*WORK TO BE COMPLETED:* Read through the listing, and wherever a line holds the word "screenshot", return it.

===============

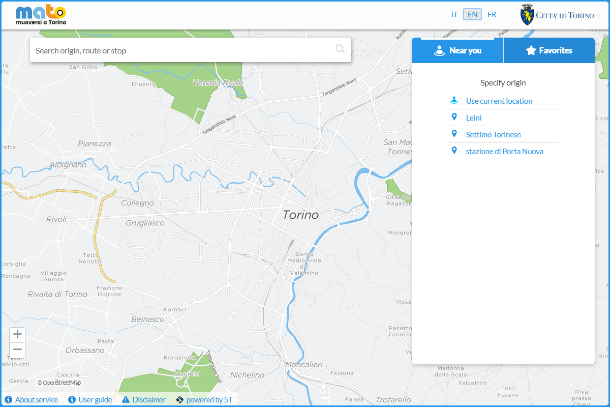Zoom out the map with minus button
610x407 pixels.
[x=17, y=350]
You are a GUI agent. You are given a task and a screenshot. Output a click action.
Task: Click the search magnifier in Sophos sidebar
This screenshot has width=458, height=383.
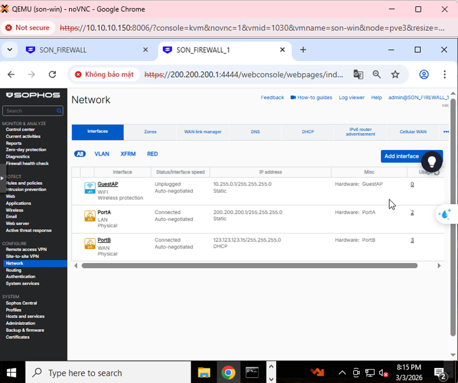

===============

*PROBLEM SOLUTION:*
You are a GUI agent. You are given a task and a screenshot. Output a click action.
This screenshot has width=458, height=383.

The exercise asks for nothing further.